Historic donation -- The View church has donated two carved stones that were once part of Normal Hall to Southern Illinois University Carbondale. Present for the donation were, from left, Eric Jones, University Museum registrar; Kristine McGuire, Morris Library development officer; and Josh Swain, senior pastor of the View church. (Photo by Christi Mathis) Download Photo Here
September 29, 2009
Historic Normal Hall stones back on campus
CARBONDALE, Ill. -- After more than 100 years away, they’re coming home.
Two carved stones that were once part of Normal Hall, the first structure of what has become Southern Illinois University Carbondale, are now back on campus thanks to the generosity of a local church. Oddly, the two, 3-foot-square sandstones, which feature hand carved five-point stars in the middle, have for all of this time been just a few blocks away from the University.
Built for $265,000 in 1874 to house Southern Illinois Normal College, Normal Hall was of Gothic style architectural and included a number of special features. Among them were pointed windows topped by star stones. The Boskeydell quarry was the source of the stone and historians say workers likely carved the design at the construction site.

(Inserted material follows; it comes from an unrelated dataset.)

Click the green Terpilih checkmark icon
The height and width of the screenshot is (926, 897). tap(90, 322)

But, fire destroyed the building in 1883. Later known as Old Main, the rebuilt structure had a new design and new materials. Meanwhile, pieces of Normal Hall scattered. The First Baptist Church built Carbondale’s first stone church in 1902 and its design incorporated three of the large window tracery star blocks from Normal Hall. The two square blocks graced the church tower and the octagonal block found a home above the University Avenue church entrance.
The View congregation now calls its brand new building on Giant City Road home, as the old church building is no more. The church incorporated the octagonal star stone into the new building’s foyer or “gathering place,” installing it in a prominent spot above the fireplace, according to Josh Swain, senior pastor. And, members decided that after carefully caring for the other two sandstone slices of SIUC history for more than a century, it was time to send them back home again.

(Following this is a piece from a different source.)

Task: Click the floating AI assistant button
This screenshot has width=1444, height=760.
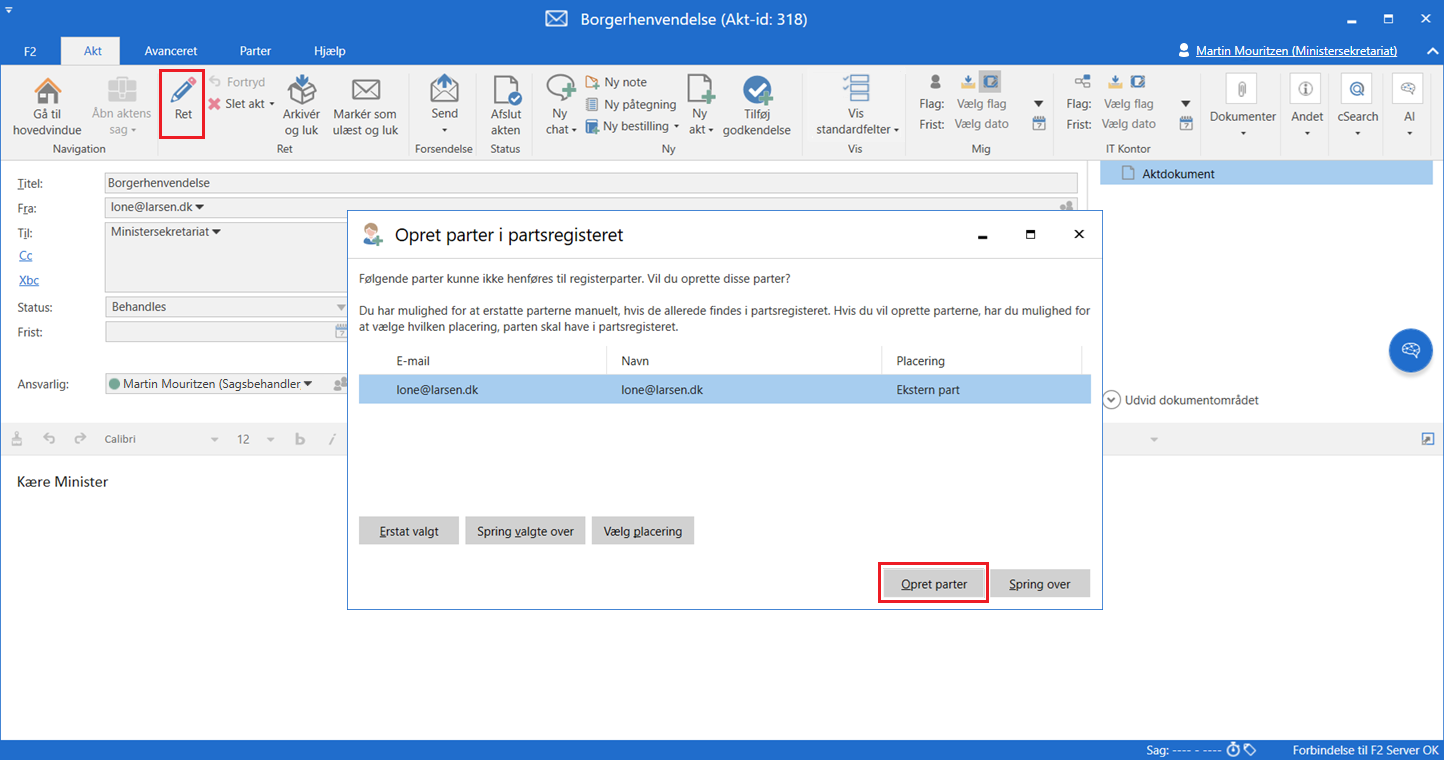Action: 1410,350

“The stones had originally been a part of the University so it seemed only fitting, as our old church was torn down, that the stones should return to SIUC. For generations, our church has had a strong connection to the University,” Swain said.
The church donated one stone to the University Museum and the other to Morris Library. Kristine McGuire, library development officer, was on hand to accept the donation on behalf of the library. Eric Jones, University Museum registrar, was also in attendance for the formal donation of the ornate 135-year-old stones.
Library officials haven’t decided the stone’s permanent home for sure but say it’s likely they’ll incorporate it into the new patio coming to the southeast side of the library. Already, plans call for using stone pieces that were once part of the Old Main building before fire ravaged it too, according to David H. Carlson, dean of Library Affairs.
It is also undetermined as yet where the museum stone will go, although Dona Bachman, museum director, said it may join other University treasures in the archives when not on display in an exhibit.
“The important thing is that the museum will preserve the stone for generations to come,” Bachman said.